Objectives#

Coexistence of Wi-Fi and Zigbee in the same 2.4 GHz ISM band is a significant challenge in wireless communication systems, particularly in environments where multiple devices operate in close proximity.

Wi-Fi supports high-throughput applications such as internet access and media streaming, while Zigbee supports low-power, low-data-rate applications like home automation and sensor networks. When both technologies operate in the same frequency band, they can interfere with each other, which reduces performance, increases latency, and lowers throughput.

Effective interference management is essential to maintain reliable communication in mixed wireless environments. PTA helps solve this problem. It schedules and prioritizes packet transmissions between competing protocols to reduce collisions and ensure fair channel access. This approach is particularly relevant in IoT applications, where multiple devices communicate simultaneously.
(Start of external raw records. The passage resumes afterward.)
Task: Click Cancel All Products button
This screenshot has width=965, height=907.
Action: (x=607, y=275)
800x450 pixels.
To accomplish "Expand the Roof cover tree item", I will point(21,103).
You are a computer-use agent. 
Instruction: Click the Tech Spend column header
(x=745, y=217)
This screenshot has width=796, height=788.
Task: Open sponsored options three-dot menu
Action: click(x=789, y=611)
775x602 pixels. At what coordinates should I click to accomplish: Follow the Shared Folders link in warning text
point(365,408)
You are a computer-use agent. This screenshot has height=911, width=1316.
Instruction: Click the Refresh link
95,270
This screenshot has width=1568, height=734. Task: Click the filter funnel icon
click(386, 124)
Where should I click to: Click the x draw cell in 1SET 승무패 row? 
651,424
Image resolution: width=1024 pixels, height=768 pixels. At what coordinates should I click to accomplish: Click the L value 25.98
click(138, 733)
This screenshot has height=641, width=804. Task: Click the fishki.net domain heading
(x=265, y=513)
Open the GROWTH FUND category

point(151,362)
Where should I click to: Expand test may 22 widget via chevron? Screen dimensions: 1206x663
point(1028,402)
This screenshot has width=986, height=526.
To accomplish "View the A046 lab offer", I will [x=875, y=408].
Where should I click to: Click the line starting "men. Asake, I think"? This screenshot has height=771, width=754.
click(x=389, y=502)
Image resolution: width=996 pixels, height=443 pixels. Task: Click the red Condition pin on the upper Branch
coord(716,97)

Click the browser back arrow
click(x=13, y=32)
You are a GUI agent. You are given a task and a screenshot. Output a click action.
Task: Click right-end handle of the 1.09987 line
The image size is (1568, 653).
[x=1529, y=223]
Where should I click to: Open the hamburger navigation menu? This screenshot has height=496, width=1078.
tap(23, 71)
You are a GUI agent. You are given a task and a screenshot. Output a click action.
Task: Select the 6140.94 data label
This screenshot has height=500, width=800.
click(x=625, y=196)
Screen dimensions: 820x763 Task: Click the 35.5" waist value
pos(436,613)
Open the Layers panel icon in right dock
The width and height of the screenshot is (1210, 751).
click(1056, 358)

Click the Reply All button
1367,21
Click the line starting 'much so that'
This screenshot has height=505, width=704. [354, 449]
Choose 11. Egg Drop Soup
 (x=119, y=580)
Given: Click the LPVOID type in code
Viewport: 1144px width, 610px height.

PTA integrates into SoC platforms such as the SiWG917. It uses hardware and software features to manage resources and reduce interference. This application note shows how the SiWG917 SoC uses PTA to improve coexistence between Wi-Fi and Zigbee and increase overall network performance.

The objectives of the Wi-Fi and Zigbee coexistence mode are as follows:

  • Mitigate Interference: Develop and implement a PTA technique that ensures efficient coexistence between Wi-Fi and Zigbee on the SiWG917 SoC by reducing interference and ensuring fair packet transmission.

  • Design Coexistence Mechanism: Build and test a 3-wire coexistence mechanism that prioritizes packet transmission based on traffic types and conditions, ensuring both Wi-Fi and Zigbee networks can operate without performance degradation.

  • Evaluate Performance: Evaluate the effectiveness of PTA in terms of throughput, latency, energy consumption, and channel utilization for both Wi-Fi and Zigbee devices operating in close proximity.

  • System Integration on SoC: Configure and test the PTA strategy on the SiWG917 SoC, ensuring that the chip’s hardware and softwarqae capabilities are effectively leveraged to manage packet arbitration in a real-world IoT environment.